TASK TO COMPLETE:
Where the listing below has a line with "The image size is (364, 144).", write out exactly that line and every line after it, stopping after the line with "Click the Suns".

[Opening EXERCISE INPUT section]

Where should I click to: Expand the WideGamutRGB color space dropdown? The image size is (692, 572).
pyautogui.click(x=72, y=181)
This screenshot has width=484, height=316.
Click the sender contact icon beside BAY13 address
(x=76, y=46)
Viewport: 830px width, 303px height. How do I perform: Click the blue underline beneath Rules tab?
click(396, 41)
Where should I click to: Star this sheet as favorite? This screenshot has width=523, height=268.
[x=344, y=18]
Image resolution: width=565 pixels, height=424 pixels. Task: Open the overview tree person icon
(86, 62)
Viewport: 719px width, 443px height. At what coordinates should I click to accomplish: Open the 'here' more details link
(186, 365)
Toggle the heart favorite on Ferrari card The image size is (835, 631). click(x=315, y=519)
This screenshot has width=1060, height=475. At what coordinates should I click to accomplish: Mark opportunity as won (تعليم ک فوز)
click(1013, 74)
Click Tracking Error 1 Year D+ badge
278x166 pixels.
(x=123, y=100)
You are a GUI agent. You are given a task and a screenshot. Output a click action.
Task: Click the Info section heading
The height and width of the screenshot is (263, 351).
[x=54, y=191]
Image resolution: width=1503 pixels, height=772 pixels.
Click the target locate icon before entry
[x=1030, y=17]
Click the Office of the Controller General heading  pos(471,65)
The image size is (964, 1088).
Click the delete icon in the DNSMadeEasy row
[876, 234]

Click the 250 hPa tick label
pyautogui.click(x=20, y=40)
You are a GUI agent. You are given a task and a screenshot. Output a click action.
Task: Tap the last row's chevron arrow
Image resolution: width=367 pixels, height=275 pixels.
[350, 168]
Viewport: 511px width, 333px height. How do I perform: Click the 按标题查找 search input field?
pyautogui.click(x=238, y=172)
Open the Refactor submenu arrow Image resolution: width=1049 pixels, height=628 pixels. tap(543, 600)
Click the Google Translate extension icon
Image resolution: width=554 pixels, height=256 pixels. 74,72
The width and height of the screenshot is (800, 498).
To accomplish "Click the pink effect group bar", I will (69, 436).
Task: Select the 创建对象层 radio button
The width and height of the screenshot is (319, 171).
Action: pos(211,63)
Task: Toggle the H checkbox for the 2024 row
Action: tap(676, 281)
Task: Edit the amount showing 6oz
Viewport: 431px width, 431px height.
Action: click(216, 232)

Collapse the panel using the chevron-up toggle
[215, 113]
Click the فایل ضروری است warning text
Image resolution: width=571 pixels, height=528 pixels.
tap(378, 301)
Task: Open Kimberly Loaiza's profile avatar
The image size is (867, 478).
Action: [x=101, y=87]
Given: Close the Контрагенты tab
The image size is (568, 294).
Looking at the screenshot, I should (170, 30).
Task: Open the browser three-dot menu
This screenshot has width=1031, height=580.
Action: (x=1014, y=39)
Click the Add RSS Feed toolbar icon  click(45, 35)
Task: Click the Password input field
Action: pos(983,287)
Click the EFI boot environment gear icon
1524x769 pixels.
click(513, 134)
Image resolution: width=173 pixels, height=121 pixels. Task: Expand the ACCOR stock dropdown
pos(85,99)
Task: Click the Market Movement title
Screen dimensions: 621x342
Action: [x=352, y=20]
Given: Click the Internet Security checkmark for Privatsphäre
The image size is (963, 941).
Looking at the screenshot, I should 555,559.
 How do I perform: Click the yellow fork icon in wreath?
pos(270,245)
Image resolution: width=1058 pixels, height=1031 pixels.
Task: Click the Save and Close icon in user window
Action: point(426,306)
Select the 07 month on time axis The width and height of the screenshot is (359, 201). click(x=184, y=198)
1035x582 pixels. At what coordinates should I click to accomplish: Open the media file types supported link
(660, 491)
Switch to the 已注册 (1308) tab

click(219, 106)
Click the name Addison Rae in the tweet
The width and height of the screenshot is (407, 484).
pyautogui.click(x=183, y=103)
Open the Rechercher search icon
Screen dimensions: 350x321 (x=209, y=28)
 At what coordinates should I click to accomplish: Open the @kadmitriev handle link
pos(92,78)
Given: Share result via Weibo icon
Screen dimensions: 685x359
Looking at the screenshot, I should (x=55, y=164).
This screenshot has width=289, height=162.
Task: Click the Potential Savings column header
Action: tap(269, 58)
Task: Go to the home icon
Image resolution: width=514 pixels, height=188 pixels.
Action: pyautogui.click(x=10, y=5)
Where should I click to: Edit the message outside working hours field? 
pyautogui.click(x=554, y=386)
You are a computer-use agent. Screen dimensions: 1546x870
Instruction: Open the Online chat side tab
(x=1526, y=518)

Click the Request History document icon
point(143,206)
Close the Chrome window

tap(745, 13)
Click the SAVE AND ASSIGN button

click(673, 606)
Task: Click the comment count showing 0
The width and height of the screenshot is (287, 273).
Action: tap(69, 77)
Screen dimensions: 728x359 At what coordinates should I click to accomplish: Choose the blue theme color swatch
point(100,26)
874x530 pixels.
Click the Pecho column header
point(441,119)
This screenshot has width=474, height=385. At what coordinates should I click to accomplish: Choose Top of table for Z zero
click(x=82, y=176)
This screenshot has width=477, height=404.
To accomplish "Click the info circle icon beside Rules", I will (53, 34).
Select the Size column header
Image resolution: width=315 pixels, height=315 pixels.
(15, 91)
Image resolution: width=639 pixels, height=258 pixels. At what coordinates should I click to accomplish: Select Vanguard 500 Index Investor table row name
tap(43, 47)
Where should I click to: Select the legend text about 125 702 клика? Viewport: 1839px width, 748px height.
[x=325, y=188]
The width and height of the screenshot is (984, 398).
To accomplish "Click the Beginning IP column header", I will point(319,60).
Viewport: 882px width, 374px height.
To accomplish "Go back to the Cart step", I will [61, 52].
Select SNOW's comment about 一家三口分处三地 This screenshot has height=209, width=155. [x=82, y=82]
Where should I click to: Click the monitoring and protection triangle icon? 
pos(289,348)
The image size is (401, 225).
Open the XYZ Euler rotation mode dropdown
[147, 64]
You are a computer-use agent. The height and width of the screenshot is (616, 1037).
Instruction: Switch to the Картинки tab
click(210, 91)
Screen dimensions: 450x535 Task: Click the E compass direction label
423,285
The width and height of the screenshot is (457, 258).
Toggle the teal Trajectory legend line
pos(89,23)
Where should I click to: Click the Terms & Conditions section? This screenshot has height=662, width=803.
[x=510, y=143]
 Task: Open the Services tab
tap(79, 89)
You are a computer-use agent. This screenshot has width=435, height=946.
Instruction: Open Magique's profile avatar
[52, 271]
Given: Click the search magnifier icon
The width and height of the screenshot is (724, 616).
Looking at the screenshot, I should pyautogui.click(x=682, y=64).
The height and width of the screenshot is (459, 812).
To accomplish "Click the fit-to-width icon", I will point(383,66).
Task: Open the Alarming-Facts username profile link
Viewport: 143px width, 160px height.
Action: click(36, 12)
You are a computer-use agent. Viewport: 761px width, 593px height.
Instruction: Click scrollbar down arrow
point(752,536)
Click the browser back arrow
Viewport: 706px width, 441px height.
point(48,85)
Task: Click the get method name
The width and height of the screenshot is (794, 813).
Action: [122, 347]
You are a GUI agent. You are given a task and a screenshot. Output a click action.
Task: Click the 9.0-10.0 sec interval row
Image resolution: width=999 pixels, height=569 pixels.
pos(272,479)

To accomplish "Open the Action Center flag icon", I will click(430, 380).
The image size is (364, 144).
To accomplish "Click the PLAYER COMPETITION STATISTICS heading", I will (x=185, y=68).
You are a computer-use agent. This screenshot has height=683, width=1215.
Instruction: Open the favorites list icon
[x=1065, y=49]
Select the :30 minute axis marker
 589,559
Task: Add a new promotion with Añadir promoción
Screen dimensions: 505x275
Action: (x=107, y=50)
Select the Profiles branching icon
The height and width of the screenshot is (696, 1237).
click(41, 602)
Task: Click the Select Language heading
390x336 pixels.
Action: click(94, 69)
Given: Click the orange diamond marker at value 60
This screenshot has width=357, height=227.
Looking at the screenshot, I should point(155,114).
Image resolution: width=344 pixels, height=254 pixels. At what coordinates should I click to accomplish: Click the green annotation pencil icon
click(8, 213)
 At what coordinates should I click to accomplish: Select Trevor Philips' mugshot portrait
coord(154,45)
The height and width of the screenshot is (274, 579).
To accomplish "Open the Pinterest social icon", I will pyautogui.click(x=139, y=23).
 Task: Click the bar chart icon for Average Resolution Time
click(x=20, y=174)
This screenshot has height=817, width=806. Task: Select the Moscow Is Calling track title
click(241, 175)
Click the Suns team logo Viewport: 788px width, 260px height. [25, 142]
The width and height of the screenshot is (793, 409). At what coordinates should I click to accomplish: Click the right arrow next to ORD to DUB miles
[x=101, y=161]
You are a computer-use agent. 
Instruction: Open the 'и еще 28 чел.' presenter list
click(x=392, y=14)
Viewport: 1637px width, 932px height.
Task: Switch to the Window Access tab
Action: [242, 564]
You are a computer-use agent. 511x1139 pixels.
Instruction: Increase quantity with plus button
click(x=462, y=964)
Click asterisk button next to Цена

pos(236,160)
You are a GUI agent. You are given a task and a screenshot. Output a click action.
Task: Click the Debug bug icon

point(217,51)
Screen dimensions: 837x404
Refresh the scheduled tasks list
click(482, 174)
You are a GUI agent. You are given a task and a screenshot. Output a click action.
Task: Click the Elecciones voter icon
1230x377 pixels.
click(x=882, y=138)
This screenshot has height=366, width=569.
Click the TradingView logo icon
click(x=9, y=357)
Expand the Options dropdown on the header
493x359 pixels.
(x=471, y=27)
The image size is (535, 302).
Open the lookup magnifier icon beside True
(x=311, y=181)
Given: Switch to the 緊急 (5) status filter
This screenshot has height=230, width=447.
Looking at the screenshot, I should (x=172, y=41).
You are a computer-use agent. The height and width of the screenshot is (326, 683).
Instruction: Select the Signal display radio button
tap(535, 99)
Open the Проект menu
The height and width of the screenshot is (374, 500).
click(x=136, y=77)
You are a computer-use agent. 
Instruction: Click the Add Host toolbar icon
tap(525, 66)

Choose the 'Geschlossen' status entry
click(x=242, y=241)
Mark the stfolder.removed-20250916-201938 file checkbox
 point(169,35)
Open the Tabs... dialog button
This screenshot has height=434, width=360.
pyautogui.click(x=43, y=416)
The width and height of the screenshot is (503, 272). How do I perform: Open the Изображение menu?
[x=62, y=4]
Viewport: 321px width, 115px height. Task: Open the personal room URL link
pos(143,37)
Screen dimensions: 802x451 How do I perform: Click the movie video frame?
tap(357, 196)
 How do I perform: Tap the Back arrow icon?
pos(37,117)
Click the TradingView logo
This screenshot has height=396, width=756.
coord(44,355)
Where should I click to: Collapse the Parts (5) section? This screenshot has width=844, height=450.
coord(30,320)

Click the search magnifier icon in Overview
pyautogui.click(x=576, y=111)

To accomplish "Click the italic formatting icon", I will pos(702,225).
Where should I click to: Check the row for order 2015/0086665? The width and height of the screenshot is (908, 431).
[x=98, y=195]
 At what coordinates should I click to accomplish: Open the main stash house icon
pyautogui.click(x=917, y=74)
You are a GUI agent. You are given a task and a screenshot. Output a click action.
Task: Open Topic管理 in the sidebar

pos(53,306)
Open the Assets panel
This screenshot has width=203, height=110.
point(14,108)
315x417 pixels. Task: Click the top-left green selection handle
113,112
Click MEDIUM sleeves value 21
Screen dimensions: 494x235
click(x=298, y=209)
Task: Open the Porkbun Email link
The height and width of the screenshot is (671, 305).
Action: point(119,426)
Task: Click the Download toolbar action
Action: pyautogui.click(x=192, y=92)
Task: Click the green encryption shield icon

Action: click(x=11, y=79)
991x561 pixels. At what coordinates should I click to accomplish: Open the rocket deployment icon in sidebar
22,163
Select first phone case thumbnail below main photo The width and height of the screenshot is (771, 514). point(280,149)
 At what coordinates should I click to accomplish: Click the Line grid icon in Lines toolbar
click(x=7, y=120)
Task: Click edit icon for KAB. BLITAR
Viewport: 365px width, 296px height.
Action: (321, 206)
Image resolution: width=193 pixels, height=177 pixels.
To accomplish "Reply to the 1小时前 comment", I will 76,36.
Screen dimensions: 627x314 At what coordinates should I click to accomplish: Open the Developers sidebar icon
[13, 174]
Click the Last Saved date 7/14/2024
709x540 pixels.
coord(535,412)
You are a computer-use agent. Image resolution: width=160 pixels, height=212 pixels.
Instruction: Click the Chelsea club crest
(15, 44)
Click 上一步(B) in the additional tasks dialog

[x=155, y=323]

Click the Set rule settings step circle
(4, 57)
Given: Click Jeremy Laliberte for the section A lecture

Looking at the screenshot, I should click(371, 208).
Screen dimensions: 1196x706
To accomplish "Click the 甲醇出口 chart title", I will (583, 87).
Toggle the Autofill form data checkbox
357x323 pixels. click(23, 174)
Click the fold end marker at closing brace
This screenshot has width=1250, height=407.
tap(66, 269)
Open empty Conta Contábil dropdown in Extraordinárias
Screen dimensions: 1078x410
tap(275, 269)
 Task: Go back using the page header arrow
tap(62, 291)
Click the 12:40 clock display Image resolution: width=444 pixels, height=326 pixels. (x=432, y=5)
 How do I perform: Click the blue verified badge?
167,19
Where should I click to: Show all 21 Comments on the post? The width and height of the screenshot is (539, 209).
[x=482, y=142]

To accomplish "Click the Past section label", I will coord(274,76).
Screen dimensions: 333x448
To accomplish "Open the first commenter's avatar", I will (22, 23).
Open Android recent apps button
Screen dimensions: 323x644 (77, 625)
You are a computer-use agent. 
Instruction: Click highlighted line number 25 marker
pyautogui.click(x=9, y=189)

[Closing EXERCISE INPUT section]

EXPECTED ANSWER:
The image size is (364, 144).
To accomplish "Click the PLAYER COMPETITION STATISTICS heading", I will (x=185, y=68).
You are a computer-use agent. This screenshot has height=683, width=1215.
Instruction: Open the favorites list icon
[x=1065, y=49]
Select the :30 minute axis marker
 589,559
Task: Add a new promotion with Añadir promoción
Screen dimensions: 505x275
Action: (x=107, y=50)
Select the Profiles branching icon
The height and width of the screenshot is (696, 1237).
click(41, 602)
Task: Click the Select Language heading
390x336 pixels.
Action: click(94, 69)
Given: Click the orange diamond marker at value 60
This screenshot has width=357, height=227.
Looking at the screenshot, I should point(155,114).
Image resolution: width=344 pixels, height=254 pixels. At what coordinates should I click to accomplish: Click the green annotation pencil icon
click(8, 213)
 At what coordinates should I click to accomplish: Select Trevor Philips' mugshot portrait
coord(154,45)
The height and width of the screenshot is (274, 579).
To accomplish "Open the Pinterest social icon", I will pyautogui.click(x=139, y=23).
 Task: Click the bar chart icon for Average Resolution Time
click(x=20, y=174)
This screenshot has height=817, width=806. Task: Select the Moscow Is Calling track title
click(241, 175)
Click the Suns team logo Viewport: 788px width, 260px height. [25, 142]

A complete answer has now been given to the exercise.